Our trip to Provence last summer was filled with times that Tom and I will always remember, times worthy of capture in a photograph—what advertisers once called “Kodak moments”. Each region of France offers delightful variations on a national theme of good eating, and we traveled to the Luberon with expectations for excellent wines and great food. In picture-perfect Provence, Wendy Jaeger of Bliss Travels introduced us to wonderful wines of the region and farther afield, in remarkably atmospheric locations.
The rosés of Provence
To many, Provence has long been the center of the rosé wine universe. Wines pale in color and high in quality were introduced to the region by the Greeks, and enhanced through Roman times and beyond with the introduction of vines from other parts of Europe. Winemaking monks in local abbeys established traditions that by the 14th century served kings and nobility. Replanting after the devastation of Europe’s phylloxera epidemic renewed the vineyards in the late 19th century and in the 1930s, Appellations d’Origine Protégée (AOPs)—there are now nine of them in Provence—were established to define requirements for production and terroir and brand the region for quality Provençal wine.
Today more than 80% of the wine produced in Provence is rosé. These versatile wines come in a range of colors, textures, and flavors. They tend to be fresh and crisp, and dry on the palate. I had expected good wine in Provence to mean rosé. It did. To my delight, Wendy introduced us to a wider range of flavors within the spectrum of rosé wines than I even knew existed.
The CIVP/Provence Wine Council is an association of more than 600 wine producers from the world’s leading rosé winemaking region. Visit the Council’s website to learn more about the “art and science” of making Provençal rosé.
A hallmark of Bliss Travels destinations is the direct routing to some of France’s most atmospheric locations. A simple aperitif of pink-tinged rosé enjoyed on a hillside amongst the stones of ancient bories came with a stunning Luberon view, a soft breeze and a strumming guitarist.
A couple of days later, wine tasting with a sommelier in a cave in Lourmarin was accompanied by an array of nibbles, set out on tables made of wine barrels. All kinds of local products—jams, confits, honey and more—were available in the shop. After the tasting, we had some time to explore the quaint streets of the town.

> _Dataset extract_:
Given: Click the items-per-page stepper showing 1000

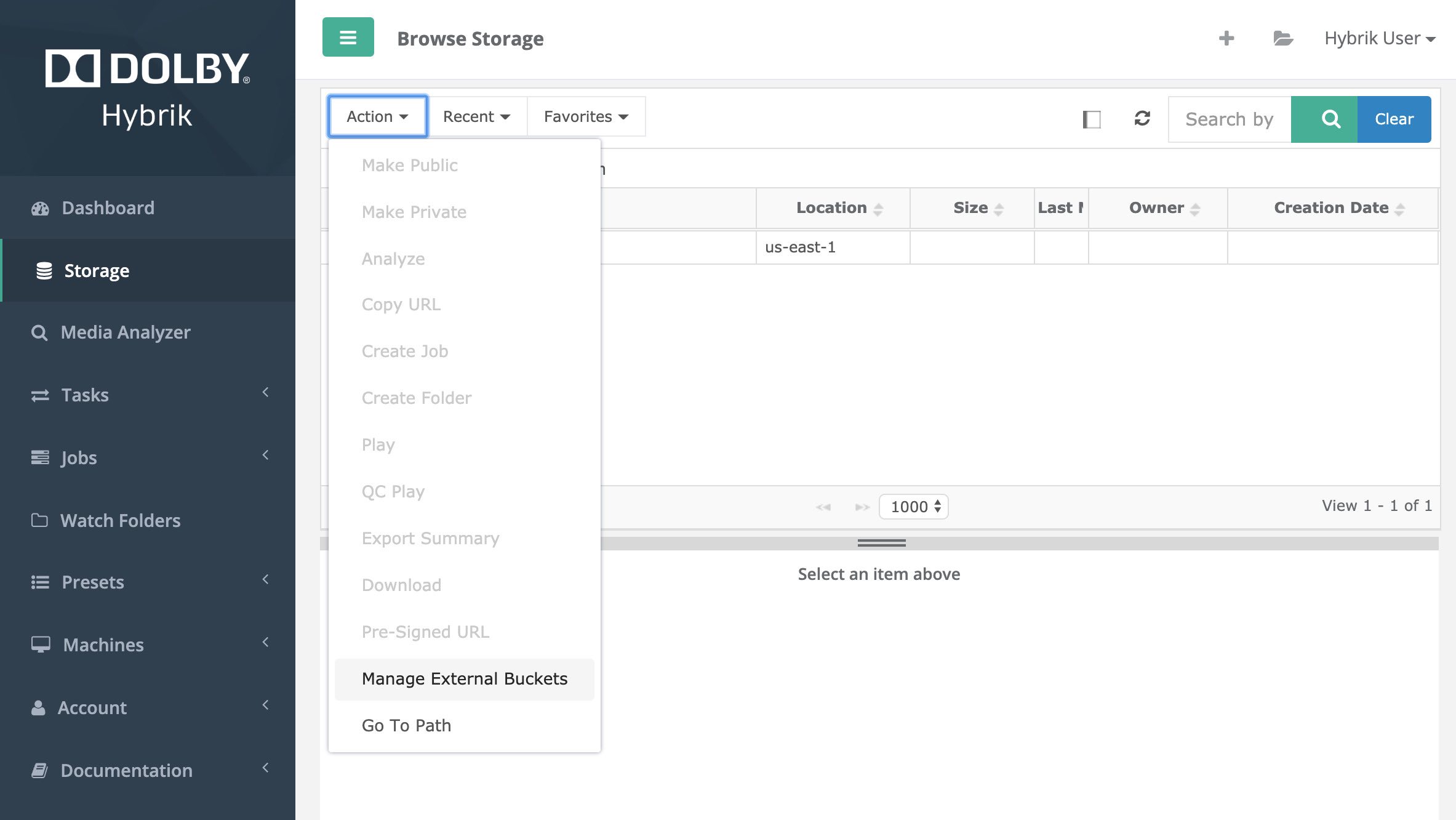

> _What is required_: Copy the passage of the Provence wine piece that runs from "A hallmark of" to "a strumming guitarist.", word for word. This material has nothing to do with the Provence wine piece.

> _Result for this exercise_:
A hallmark of Bliss Travels destinations is the direct routing to some of France’s most atmospheric locations. A simple aperitif of pink-tinged rosé enjoyed on a hillside amongst the stones of ancient bories came with a stunning Luberon view, a soft breeze and a strumming guitarist.